We have used the approach where both parents speak the target foreign language (in our case, German) to the children. Neither of us is a native German speaker, yet we have spoken German in our home for the past 20 years and have 8 German speaking children. In this blog, we hope to share our successes, our lessons learned and a few of the insights that we've gained along the way.

Enjoying the fruits of success

As I sit here at my computer and listen to the German chatter of my 3 youngest children (ages 6, 5 & 5), I am truly grateful that we decided to teach them German. I am amazed that German continues to be their primary language. At this same age, their older siblings had switched to speaking mostly English to each other. Jonathan is already in his second semester of Kindergarten. He goes to Kindergarten 3 times a week, where he is completely immersed in English. In fact, today when I was helping in class, I asked him something in German and he responded with: "Mom, speak English." He knows that school is an English-speaking environment and he wants to fit in while at school...and I respect that. When he gets off the bus with his buddy, Max, he still wants to speak English as long as Max is around. But when he walks through the door, he switches completely back to German.

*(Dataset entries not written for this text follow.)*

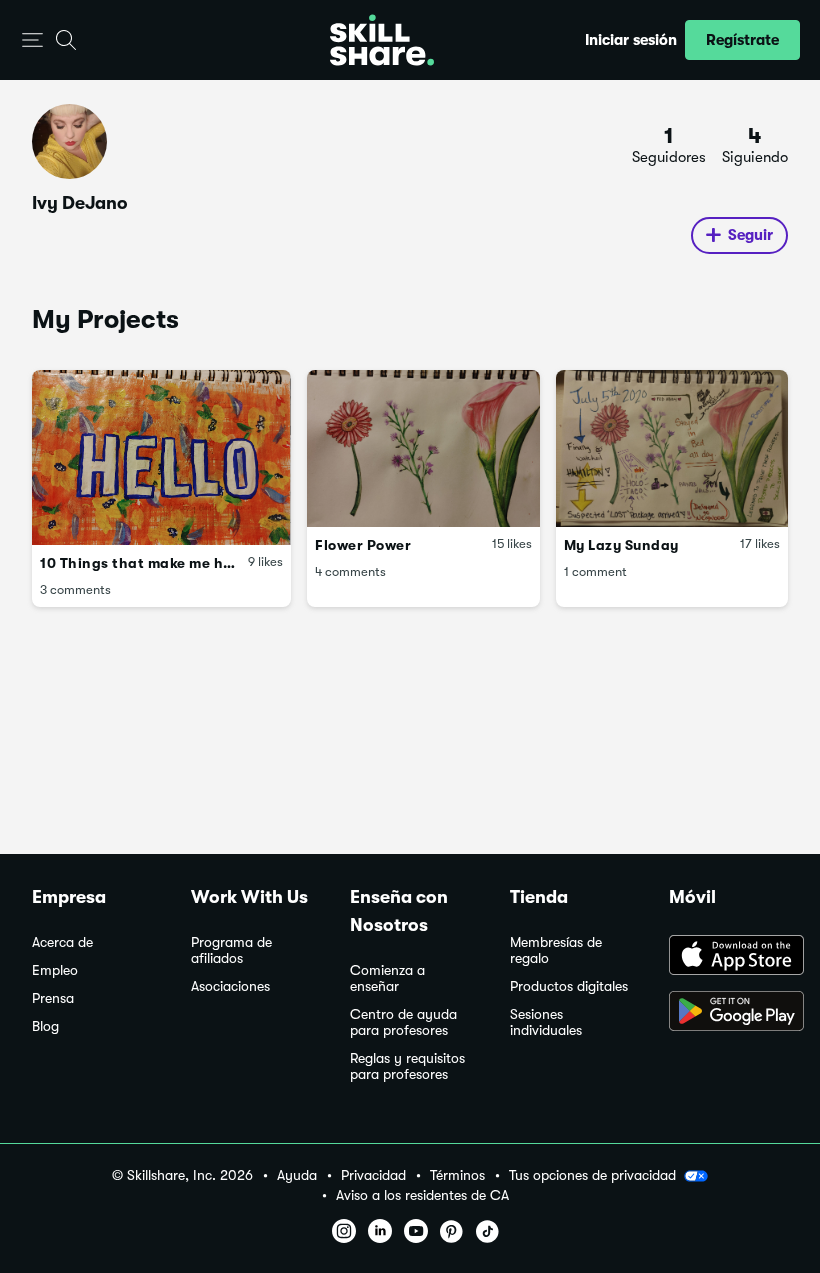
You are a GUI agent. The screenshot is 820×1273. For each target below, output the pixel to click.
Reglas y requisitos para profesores (407, 1066)
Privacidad (373, 1175)
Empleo (55, 970)
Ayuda (297, 1175)
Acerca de (62, 942)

There are times, when the kids speak English to each other at home, but it's only during pretend play. When they "discuss" their pretend play, they do it in German. Today, I let them play some educational computer games that were in English. I don't usually let them play any English computer games. I try to always use our multimedia resources to reinforce the target language (German). That means that almost all movies, TV shows, computer games, books, and children's songs are in German. Anyways, today I let them play an English computer program. The program went over the English alphabet and numbers, taught them English songs, had them solve puzzles in English, etc. I was pretty sure that they would switch to English while playing the game, but they didn't. They played the game together, but they continued to converse in German...even while they were playing the English game. I don't know why that made me so happy. It just did. I guess, it made me happy because I could see that we're actually succeeding at this bilingual experiment. And not only are we succeeding, but we're improving on what we've accomplished in the past and it makes me excited about the future.